Hiring fell to 5.13 million in August from 5.24 million the month prior. Separations declined to 5.11 million from 5.22 million, the data showed.

Tuesday's BLS data comes ahead of the official jobs report for this month, which is currently scheduled for a Friday release. However, a looming federal government shutdown is likely to delay that key report.

"A government shutdown seems increasingly likely with today's midnight deadline rapidly approaching," Stifel Chief Economist Lindsey Piegza said in a note. "While some are still optimistic a deal can be reached, a shutdown -- particularly if prolonged -- can weigh on the economy and consumers, impacting economic data releases (including Friday's nonfarm payroll report) and eroding not just confidence but realized activity levels, potentially reducing GDP."

Assuming a shutdown is avoided and the September nonfarm payrolls report is released, it is expected to show a payroll gain of 51,000, compared with August's 22,000 rise, according to the Stifel note.

The ratio of job openings to unemployed people, which is closely monitored by Federal Reserve officials as a proxy of the balance between labor supply and demand, declined to the lowest level since April 2021, Piegza said. That signals "there continue to be more unemployed Americans than there are open jobs," according to the Stifel note.

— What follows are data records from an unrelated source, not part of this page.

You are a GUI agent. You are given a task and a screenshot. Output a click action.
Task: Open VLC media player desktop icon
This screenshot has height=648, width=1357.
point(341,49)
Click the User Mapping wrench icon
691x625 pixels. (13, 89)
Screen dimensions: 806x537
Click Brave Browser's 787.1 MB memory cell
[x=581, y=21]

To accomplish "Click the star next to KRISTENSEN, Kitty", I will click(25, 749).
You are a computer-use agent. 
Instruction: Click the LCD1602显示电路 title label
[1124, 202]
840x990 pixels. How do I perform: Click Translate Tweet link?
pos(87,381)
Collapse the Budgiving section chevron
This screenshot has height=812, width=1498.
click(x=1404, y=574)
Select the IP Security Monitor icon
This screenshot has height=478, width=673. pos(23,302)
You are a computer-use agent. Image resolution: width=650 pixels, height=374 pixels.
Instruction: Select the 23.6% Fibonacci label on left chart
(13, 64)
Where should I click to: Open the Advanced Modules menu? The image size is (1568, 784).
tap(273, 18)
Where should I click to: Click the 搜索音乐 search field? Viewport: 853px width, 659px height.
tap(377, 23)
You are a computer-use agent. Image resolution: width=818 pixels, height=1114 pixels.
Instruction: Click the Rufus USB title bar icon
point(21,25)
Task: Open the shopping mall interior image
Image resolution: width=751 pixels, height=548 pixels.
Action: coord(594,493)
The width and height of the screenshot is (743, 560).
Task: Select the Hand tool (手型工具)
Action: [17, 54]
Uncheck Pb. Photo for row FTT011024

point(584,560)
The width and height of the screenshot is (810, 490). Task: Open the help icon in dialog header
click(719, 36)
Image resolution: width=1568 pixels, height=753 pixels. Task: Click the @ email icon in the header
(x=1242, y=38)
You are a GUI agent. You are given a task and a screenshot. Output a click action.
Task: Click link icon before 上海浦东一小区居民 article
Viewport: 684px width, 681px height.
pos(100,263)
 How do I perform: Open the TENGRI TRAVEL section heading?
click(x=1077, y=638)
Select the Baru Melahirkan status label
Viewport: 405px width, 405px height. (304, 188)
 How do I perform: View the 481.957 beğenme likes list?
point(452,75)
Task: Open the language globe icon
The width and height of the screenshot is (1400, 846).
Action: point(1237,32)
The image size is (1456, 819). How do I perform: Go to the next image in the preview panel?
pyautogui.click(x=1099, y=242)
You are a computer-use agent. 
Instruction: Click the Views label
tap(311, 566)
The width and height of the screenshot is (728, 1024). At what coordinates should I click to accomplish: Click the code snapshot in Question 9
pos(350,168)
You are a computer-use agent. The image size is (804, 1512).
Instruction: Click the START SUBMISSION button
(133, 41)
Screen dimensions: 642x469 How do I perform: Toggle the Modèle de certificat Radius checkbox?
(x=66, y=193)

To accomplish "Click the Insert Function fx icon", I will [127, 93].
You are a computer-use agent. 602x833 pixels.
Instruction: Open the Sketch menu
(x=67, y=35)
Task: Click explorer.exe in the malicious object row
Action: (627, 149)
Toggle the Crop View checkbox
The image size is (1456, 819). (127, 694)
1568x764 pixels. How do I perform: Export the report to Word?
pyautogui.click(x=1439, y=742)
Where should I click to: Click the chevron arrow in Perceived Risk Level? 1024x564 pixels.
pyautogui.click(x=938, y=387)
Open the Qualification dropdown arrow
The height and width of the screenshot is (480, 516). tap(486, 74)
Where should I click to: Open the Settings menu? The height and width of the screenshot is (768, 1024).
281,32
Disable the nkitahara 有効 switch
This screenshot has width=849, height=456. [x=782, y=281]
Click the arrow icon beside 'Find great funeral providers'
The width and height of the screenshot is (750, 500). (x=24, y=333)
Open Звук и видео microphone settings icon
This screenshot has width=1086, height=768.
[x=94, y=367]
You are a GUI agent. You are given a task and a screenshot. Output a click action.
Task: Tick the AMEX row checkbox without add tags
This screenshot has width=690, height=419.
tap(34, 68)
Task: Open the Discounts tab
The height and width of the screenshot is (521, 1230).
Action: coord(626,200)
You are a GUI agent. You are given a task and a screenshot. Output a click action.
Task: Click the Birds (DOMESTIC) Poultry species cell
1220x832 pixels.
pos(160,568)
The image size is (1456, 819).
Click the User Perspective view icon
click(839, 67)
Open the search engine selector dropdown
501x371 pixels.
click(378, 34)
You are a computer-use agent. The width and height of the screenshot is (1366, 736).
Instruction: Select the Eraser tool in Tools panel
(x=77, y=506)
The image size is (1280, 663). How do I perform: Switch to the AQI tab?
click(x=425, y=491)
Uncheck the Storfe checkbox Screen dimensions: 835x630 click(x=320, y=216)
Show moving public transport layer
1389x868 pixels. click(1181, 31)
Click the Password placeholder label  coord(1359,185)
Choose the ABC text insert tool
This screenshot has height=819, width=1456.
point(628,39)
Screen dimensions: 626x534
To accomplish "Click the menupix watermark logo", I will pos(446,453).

Last week, Fed Chair Jerome Powell said the US central bank was facing a "challenging situation" with respect to its dual mandate of price stability and maximum employment, noting that near-term risks to inflation were tilted to the upside and those to employment leaning downside.

Separately, Fed Vice Chair for Supervision Michelle Bowman on Friday reiterated that policymakers are at a "serious risk of already being behind the curve" in addressing a weakening labor market.

Earlier this month, the Fed reduced its benchmark lending rate by 25 basis points to a range of 4% to 4.25%, signaling further policy easing later in 2025.